そんな事を思いつつ、銃を片手にマナと反乱分子なる人物がいると思しき通路を進んでいく。
しかし、反乱分子と言うのはどういうことなのだろうか? まさか俺が知らない間に、マナはエゥーゴに協力者として……いや、それだとバスクに目を付けられた時点でバレているだろう。
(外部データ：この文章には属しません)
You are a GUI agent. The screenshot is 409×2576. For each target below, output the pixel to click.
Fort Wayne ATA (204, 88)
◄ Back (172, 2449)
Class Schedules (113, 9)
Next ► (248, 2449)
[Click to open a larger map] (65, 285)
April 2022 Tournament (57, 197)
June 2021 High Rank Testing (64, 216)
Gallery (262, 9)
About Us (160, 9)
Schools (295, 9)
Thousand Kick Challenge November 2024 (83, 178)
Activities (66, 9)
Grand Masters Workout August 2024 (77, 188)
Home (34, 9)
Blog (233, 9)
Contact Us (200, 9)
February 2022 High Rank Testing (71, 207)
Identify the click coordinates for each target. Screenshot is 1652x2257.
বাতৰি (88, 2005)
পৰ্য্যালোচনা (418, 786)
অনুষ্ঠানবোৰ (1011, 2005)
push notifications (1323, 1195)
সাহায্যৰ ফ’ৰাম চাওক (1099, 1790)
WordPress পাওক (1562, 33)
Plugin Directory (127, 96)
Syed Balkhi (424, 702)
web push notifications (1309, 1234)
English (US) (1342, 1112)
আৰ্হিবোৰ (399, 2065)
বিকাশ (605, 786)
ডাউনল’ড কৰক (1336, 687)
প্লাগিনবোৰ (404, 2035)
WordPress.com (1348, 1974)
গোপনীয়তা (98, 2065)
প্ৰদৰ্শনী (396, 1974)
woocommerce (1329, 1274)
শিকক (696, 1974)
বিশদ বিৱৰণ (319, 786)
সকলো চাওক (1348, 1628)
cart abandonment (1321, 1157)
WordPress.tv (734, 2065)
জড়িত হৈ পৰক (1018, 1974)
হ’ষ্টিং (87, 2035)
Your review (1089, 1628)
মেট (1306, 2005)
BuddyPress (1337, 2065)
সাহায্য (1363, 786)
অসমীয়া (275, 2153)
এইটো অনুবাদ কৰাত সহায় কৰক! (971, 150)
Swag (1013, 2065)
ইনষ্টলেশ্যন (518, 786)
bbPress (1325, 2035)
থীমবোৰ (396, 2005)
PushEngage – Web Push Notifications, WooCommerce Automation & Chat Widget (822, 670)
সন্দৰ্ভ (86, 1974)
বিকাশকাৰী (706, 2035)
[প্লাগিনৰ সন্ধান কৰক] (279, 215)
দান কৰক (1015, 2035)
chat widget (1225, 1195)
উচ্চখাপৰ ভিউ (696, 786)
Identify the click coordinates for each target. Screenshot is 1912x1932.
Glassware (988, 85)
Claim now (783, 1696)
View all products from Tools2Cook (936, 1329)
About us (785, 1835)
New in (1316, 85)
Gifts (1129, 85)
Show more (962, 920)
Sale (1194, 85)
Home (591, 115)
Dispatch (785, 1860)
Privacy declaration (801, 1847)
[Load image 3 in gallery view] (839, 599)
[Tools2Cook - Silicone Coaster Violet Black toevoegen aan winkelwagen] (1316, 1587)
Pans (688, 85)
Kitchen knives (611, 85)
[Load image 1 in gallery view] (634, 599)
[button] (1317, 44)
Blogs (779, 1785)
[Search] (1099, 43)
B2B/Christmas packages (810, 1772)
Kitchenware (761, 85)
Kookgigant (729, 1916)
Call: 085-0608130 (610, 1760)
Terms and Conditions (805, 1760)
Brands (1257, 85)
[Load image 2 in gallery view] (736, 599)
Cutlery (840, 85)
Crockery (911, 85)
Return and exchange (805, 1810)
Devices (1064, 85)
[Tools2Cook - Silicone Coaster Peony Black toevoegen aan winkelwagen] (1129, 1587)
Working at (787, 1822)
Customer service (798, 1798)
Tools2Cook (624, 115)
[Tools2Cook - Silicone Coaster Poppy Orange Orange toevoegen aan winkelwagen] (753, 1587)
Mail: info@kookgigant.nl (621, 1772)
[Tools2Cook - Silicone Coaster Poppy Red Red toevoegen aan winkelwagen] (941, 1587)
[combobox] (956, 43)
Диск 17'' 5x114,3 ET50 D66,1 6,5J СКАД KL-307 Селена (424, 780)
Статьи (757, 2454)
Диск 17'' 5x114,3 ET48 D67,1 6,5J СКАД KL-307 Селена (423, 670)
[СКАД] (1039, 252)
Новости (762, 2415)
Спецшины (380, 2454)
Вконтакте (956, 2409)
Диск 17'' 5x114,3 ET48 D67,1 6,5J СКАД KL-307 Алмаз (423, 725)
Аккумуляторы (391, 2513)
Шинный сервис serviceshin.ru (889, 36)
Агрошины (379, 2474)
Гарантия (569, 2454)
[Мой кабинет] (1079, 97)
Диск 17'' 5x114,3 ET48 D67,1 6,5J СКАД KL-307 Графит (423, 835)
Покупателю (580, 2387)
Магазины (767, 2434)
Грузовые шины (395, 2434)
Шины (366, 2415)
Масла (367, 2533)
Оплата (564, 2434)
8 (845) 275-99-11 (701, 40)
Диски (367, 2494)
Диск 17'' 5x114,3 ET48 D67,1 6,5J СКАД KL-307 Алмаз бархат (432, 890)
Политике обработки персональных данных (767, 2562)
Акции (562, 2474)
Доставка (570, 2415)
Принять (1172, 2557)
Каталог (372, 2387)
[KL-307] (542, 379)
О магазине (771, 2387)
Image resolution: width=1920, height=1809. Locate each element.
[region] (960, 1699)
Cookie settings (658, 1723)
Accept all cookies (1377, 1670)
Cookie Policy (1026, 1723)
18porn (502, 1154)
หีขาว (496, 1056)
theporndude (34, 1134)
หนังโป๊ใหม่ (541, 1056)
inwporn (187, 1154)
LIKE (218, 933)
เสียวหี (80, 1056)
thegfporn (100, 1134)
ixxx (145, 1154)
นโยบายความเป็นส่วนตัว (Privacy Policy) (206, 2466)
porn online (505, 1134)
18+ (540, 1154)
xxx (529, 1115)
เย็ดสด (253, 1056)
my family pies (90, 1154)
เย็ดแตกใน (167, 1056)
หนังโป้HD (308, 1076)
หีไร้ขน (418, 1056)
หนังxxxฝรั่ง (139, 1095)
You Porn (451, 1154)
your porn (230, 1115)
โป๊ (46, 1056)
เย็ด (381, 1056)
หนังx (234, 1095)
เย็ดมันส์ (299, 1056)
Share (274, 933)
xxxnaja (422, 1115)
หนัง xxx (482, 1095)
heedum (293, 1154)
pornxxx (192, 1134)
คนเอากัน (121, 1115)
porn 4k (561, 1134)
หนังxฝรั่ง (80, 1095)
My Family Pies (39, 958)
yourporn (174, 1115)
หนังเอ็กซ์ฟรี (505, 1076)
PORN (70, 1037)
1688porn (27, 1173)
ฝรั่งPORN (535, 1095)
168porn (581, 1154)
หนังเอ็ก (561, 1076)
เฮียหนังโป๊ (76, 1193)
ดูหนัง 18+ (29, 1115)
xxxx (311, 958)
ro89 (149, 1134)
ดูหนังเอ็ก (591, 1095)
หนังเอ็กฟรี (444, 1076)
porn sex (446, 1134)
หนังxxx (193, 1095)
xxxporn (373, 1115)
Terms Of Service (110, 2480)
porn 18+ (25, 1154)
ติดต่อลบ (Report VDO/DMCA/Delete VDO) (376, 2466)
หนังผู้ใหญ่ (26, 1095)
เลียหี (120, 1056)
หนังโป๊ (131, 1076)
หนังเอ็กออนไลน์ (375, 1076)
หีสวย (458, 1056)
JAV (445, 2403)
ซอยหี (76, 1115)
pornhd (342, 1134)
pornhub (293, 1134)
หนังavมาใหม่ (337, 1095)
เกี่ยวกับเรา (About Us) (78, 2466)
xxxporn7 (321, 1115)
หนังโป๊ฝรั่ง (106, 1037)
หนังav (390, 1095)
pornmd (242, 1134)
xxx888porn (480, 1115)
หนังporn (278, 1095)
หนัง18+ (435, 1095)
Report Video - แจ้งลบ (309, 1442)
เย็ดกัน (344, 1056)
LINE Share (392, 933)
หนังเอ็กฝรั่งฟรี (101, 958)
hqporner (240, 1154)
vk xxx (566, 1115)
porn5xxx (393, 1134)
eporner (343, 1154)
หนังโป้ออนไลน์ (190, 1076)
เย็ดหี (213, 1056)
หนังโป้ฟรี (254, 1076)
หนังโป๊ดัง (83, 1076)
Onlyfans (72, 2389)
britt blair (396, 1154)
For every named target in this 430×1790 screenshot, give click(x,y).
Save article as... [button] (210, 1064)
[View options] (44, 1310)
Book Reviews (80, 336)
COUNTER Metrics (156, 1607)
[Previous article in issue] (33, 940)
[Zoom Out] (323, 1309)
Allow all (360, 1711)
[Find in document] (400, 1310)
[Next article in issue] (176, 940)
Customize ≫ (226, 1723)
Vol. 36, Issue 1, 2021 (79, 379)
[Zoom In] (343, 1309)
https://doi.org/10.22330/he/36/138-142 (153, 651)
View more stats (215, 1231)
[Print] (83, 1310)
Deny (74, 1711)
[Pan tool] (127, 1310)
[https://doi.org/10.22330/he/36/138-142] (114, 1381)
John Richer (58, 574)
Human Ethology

ここはティターンズに追われていると察知したマナが誰かの協力を得てここまで逃げ延びたと考えるべきだが……。
「ッ!」
「くそっ!?」
丁度その時だった。曲がり角からノーマルスーツに身を包んだ二人組が急に現れ、片方が俺に銃を向けてきた。俺と同様にヘルメットをスモークガラスにしている為誰かは判断出来ない。
「見つかったか!?」
「ん? その声……」
「マナさん逃げろ!」
「バーニィさん!!」
マナ? それにバーニィだって?
「ちょ、ちょっと待て! 俺は敵じゃない!」
「ティターンズの言葉なんて信用できるか!」
「あぁ、くそっ!」
こっちの話に聞く耳すら持つ様子もない。バーニィと思しき人物の初撃をなんとか回避した俺は後退し、廊下の角に身を隠した。
「俺の声が分からんのかバーニィ! マナ・レナ!」
「今の声……? バーニィさん待って!」
「あん?」
マナの方は気が付いてくれた様で、銃声が一旦止む。
更に警戒を解く為、ヘルメットを外し、銃もその場に投げ捨てて二人の前に素顔を晒した。
「久しぶり、だな……」
「テリー君……?」
「テリー!? お前こんな所で何してんだ!?」
「事情の説明は後だ。まずはここから逃げないと……」
「近づかないで!!」
しかし、状況はスムーズには進行しなかった。
バーニィから銃を奪い取ったマナが、その銃口を俺に向けてきたからだ。